Il y a ainsi étude/observation d’un sujet vivant en tant qu’individu ou dans le cadre de son espèce, c’est-à-dire dans son cadre de vie “naturelle”, son biotope.
Pour cela, il y a une condition essentielle pour étudier le cadre opérationnel : avoir une capacité de décentration (à prendre dans le sens de Piaget), c’est-à-dire voire notre espace global à partir d’un autre centre que nous-mêmes, en commençant par le péricentrisme pour arriver à l’allocentrisme. Sans décentration, on ne peut faire d’éthologie.
Tout individu observe son espace à partir du point central qu’il représente. Nous les humains, nous sommes au centre d’un axe à trois dimensions (un certain nombre d’espèces n’en perçoivent que deux). C’est l’égocentrisme (position d’observation qui donne, entre autre, l’anthropomorphisme).
- Le péricentrisme, c’est se reconnaître de l’extérieur, se voir de l’extérieur. Cela revient à choisir un autre point central d’observation que le nôtre.
- L’allocentrisme c’est déplacer son point central pour le confondre avec celui de l’autre. C’est difficile mais réellement nécessaire dans certaines professions (comme les psys, l’enseignement/la formation, etc.). Mais, pour ne pas prendre le risque de devenir l’autre, ce doit être fugace, ne pas durer. Ce n’est pas obligatoirement de l’empathie (qui est une forme d’allopathie), dans l’allopathie car il n’y a pas systématiquement une dimension affective.
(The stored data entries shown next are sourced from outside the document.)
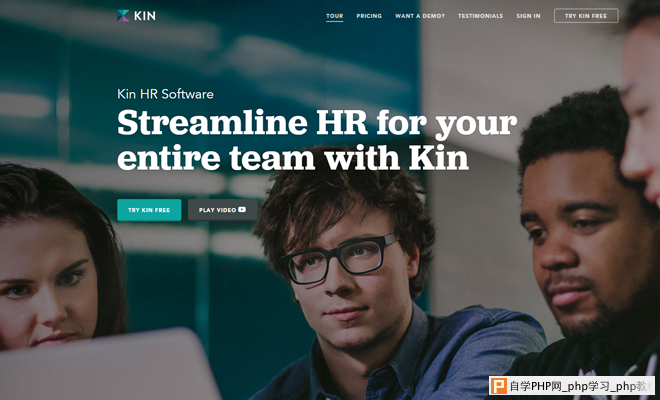The width and height of the screenshot is (660, 400).
Task: Click the Sign In link
Action: (x=528, y=16)

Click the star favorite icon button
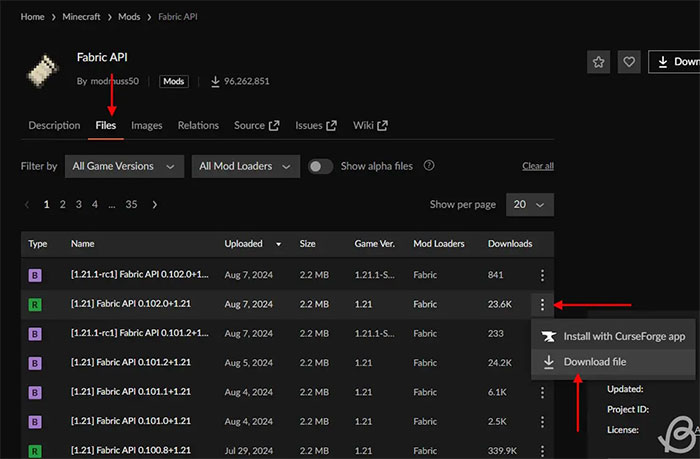tap(598, 62)
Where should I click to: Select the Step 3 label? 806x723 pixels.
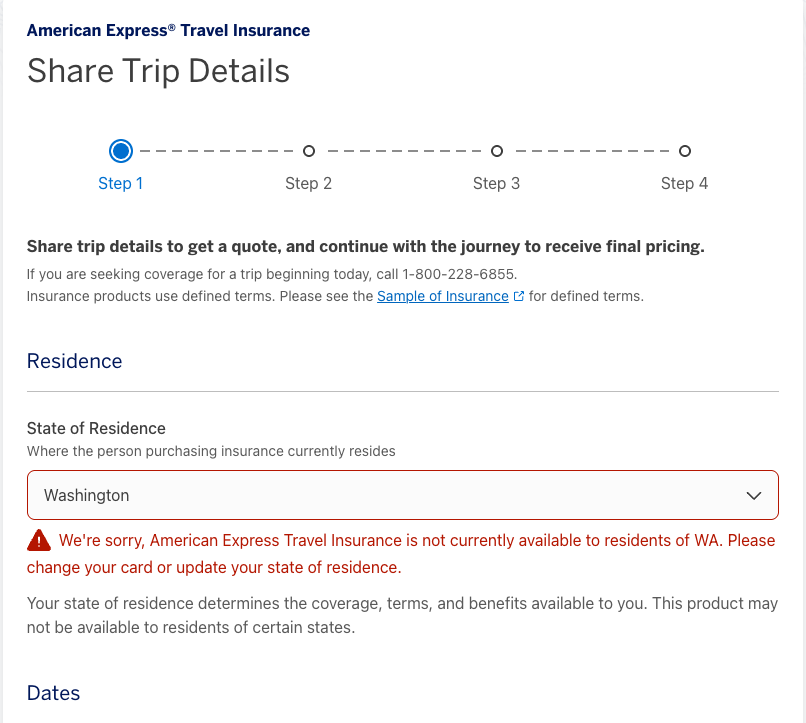point(496,183)
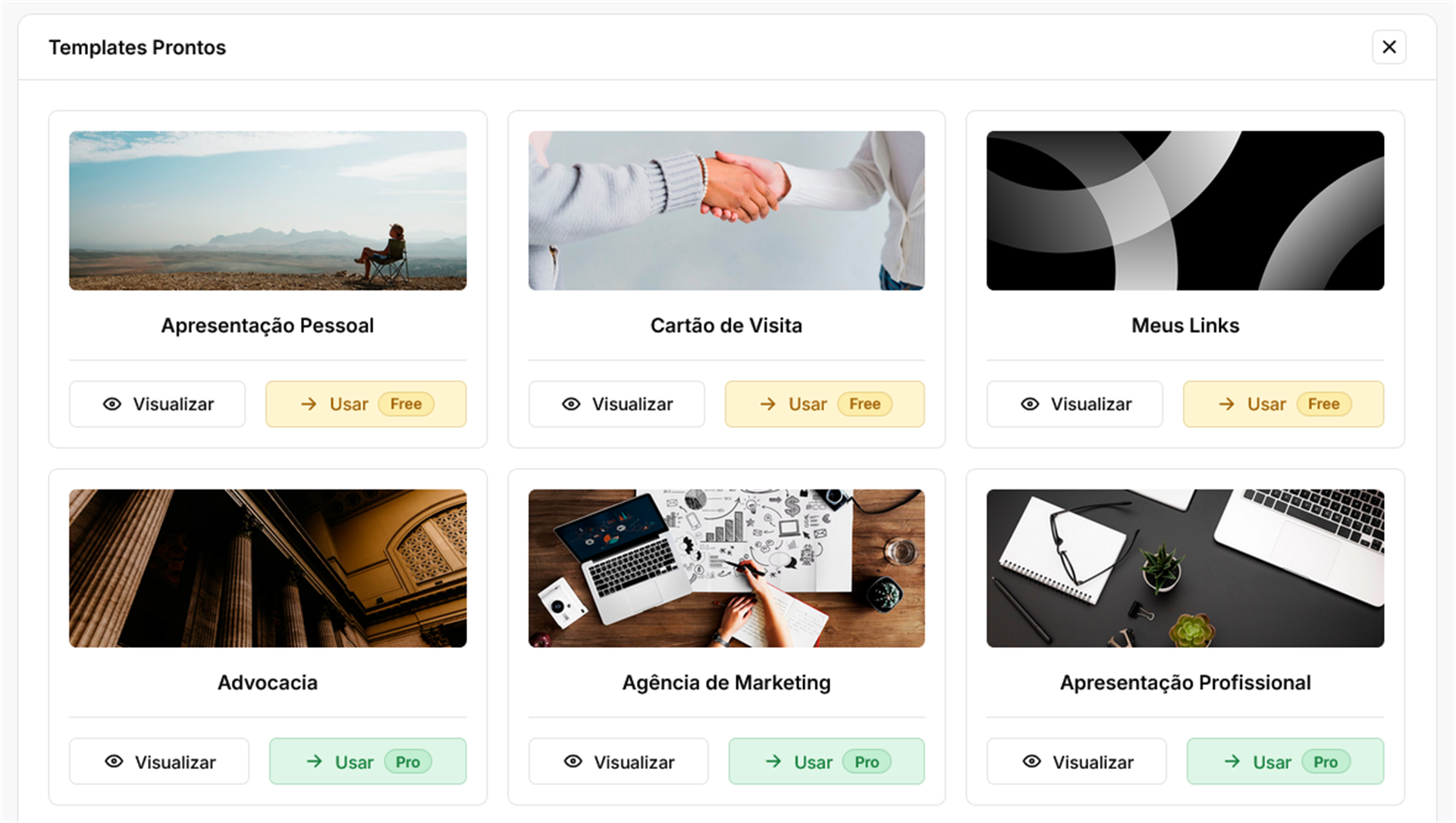Click the Free badge on Meus Links

(1324, 404)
Si je ne me trompe pas, la position privilégiée dans la recherche en sciences humaine est le péricentrisme, mais celle-ci ne part-elle pas de ce que nous sommes, de nos propres perceptions et de notre compréhension du monde ? Ne part-elle pas de notre monde propre, notre Umwelt (notion essentielle en éthologie qui sera abordée plus loin) ? Et en cela, n’y a-t-il pas risque de projections et d’interprétations erronées ? Je ne sais pas pour vous, mais c’est l’impression que me donnent parfois des spécialistes qui s’expriment pour commenter un événement, une situation, une actualité. Ne serait-il pas intéressant de développer les capacités d’allocentrisme des chercheurs afin de leur permettre de prendre cette posture au moment opportun de leur recherche ?
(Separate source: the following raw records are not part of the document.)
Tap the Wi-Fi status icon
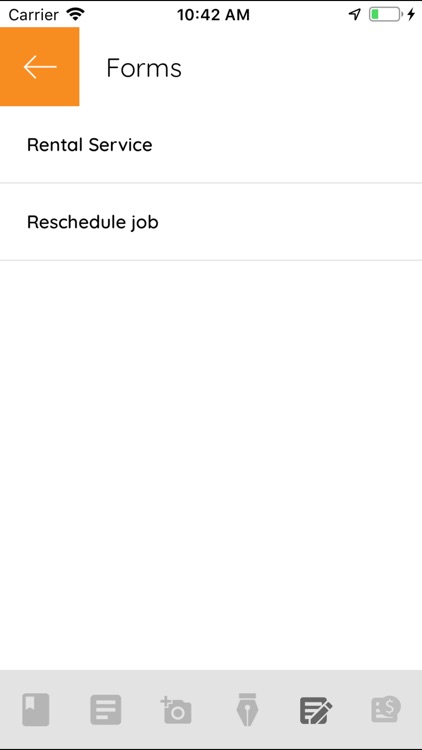The height and width of the screenshot is (750, 422). (76, 14)
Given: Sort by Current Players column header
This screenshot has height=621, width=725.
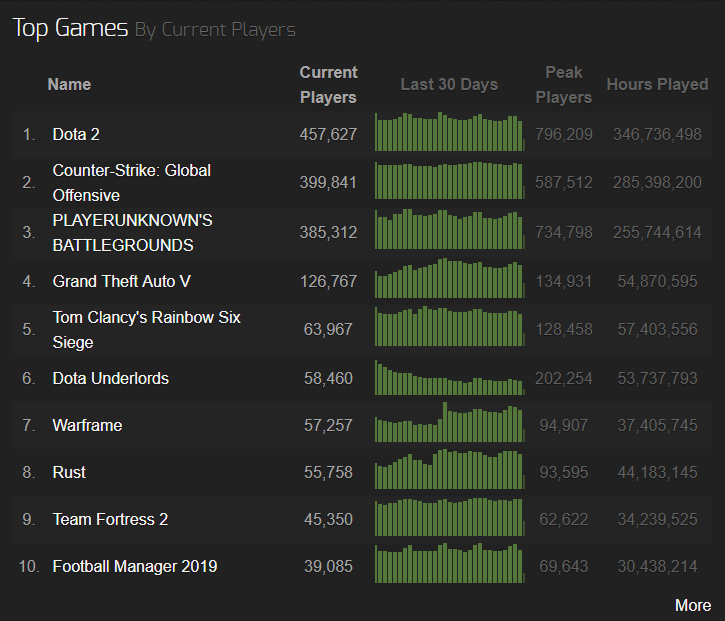Looking at the screenshot, I should 328,85.
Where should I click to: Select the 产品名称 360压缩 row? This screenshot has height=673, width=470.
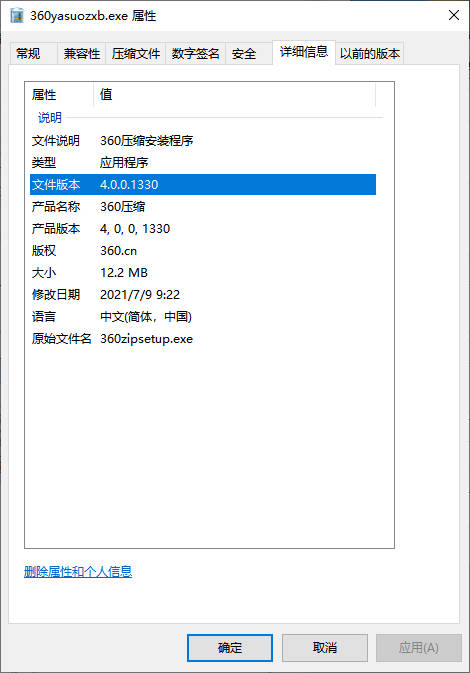point(203,206)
En fonction du mode d’observation dans lequel nous sommes, nous sommes généralement égocentrés ou péricentrés lorsque nous faisons nos observations, ce qui me semble plutôt juste. Mais, malheureusement, ne le sommes-nous pas aussi généralement au moment de l’analyse du terrain, alors que parfois (si ce n’est peut-être souvent) être allocentré serait préférable ? Comment donc faire une analyse pertinente lorsque nous partons de notre propre référentiel sans connaître suffisamment celui de l’autre et sans être capable de se mettre à sa place ? Cela me semble difficile, pas vous !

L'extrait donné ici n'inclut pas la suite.